[INPUT MATERIAL — start]

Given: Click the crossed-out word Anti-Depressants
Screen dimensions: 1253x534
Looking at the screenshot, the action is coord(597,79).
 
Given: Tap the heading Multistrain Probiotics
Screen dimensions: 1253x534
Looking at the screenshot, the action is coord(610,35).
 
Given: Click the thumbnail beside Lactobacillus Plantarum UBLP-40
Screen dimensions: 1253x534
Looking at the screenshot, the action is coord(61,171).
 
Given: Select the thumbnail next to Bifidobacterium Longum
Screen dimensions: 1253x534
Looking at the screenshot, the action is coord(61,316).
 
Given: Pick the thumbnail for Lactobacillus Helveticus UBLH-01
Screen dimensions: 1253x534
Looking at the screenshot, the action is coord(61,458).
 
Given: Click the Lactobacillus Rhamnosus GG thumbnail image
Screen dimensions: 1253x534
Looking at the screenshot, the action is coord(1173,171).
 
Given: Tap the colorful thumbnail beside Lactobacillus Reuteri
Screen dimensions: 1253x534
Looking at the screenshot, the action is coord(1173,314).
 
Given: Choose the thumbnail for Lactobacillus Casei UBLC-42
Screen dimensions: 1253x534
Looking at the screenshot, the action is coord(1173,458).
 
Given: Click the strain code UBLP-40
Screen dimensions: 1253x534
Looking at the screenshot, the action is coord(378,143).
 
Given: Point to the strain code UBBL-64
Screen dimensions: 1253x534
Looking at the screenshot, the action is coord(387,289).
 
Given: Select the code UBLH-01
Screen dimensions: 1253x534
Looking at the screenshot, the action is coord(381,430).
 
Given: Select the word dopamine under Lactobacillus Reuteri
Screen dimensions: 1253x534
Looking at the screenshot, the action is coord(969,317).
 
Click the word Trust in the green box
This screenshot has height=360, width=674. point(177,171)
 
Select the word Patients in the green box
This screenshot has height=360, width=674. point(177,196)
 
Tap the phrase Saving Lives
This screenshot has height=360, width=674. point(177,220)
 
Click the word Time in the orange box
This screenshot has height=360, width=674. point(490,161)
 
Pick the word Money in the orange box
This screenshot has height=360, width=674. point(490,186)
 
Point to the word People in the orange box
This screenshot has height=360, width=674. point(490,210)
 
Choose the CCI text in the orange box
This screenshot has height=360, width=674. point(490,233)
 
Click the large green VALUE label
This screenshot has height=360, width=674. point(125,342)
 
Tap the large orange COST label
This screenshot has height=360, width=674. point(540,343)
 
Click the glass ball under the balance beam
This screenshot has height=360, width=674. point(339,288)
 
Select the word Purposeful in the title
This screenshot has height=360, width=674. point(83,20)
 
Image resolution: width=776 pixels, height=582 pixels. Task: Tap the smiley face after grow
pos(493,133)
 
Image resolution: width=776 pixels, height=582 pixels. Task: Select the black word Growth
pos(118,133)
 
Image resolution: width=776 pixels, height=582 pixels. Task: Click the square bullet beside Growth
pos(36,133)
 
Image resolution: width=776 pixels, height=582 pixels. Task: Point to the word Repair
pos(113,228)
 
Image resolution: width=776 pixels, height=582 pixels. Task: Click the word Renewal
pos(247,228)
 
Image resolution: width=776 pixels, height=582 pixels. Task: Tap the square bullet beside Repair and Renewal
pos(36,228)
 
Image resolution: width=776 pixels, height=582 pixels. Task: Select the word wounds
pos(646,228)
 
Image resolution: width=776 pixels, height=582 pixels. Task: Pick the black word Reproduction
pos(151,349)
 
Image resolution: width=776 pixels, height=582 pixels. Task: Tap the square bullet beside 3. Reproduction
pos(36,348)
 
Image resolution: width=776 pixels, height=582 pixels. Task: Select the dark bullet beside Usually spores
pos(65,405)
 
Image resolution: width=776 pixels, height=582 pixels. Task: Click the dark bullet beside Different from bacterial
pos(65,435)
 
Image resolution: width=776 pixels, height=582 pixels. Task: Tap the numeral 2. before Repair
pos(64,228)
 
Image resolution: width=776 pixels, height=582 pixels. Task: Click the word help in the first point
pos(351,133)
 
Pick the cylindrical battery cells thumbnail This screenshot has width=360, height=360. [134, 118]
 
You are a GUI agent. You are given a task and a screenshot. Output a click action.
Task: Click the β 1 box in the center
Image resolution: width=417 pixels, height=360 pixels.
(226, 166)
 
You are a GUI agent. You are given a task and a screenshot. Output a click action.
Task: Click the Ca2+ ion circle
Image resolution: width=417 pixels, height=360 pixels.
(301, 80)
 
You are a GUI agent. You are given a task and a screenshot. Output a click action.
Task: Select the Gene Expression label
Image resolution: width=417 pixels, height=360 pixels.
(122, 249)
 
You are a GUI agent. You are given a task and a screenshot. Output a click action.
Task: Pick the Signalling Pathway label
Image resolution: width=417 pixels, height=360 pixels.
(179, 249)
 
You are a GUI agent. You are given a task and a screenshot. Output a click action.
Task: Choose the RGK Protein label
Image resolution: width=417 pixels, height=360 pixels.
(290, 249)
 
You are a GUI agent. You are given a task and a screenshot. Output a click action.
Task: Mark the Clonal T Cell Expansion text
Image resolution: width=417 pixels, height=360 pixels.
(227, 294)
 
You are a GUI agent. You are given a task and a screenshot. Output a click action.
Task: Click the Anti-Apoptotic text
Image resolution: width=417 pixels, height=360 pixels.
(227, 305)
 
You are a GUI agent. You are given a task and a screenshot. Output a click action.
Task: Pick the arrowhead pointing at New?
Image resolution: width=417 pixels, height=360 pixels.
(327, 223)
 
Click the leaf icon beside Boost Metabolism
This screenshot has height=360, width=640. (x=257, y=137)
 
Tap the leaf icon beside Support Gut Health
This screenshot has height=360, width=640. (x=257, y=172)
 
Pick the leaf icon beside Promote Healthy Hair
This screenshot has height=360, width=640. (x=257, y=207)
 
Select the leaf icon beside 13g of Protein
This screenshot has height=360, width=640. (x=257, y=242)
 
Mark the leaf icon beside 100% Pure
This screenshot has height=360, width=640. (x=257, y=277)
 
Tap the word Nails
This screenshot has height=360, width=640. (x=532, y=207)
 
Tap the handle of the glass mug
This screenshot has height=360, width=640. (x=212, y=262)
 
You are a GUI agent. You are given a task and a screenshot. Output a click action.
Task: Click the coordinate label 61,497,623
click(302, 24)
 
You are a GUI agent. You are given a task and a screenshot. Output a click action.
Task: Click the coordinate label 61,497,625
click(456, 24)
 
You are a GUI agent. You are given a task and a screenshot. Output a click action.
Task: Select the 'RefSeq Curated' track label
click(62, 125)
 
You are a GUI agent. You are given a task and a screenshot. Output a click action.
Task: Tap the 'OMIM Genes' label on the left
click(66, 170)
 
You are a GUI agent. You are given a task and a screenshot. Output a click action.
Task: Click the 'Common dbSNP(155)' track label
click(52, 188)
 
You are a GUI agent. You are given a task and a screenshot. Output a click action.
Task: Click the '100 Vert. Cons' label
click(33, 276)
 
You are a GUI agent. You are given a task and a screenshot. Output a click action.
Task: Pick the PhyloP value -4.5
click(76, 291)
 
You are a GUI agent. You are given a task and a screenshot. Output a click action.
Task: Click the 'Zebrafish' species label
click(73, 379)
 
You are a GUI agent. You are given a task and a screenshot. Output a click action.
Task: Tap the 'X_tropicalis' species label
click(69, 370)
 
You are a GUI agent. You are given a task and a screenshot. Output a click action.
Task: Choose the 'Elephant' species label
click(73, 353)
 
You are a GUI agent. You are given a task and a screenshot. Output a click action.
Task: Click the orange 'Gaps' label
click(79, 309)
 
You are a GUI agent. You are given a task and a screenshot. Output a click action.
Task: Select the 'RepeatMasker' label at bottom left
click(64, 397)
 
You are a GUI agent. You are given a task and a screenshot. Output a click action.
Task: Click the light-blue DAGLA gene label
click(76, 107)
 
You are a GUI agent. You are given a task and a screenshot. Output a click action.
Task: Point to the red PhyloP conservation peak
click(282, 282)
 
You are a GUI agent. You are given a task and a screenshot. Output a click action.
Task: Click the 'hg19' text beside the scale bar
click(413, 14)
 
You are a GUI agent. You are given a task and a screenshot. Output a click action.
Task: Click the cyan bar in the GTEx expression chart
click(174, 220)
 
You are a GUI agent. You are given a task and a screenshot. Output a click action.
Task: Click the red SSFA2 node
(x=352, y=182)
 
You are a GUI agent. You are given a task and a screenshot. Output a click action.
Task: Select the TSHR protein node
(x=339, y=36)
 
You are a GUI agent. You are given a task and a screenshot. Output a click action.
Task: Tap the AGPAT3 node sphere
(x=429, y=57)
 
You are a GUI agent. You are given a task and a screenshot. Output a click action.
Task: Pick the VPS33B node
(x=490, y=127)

[INPUT MATERIAL — finish]

> **EXERCISE INSTRUCTIONS**
Only the lines that contain the word "leaf" should be copied from the material.

> **REPLY TO THE TASK**
Click the leaf icon beside Boost Metabolism
Tap the leaf icon beside Support Gut Health
Pick the leaf icon beside Promote Healthy Hair
Select the leaf icon beside 13g of Protein
Mark the leaf icon beside 100% Pure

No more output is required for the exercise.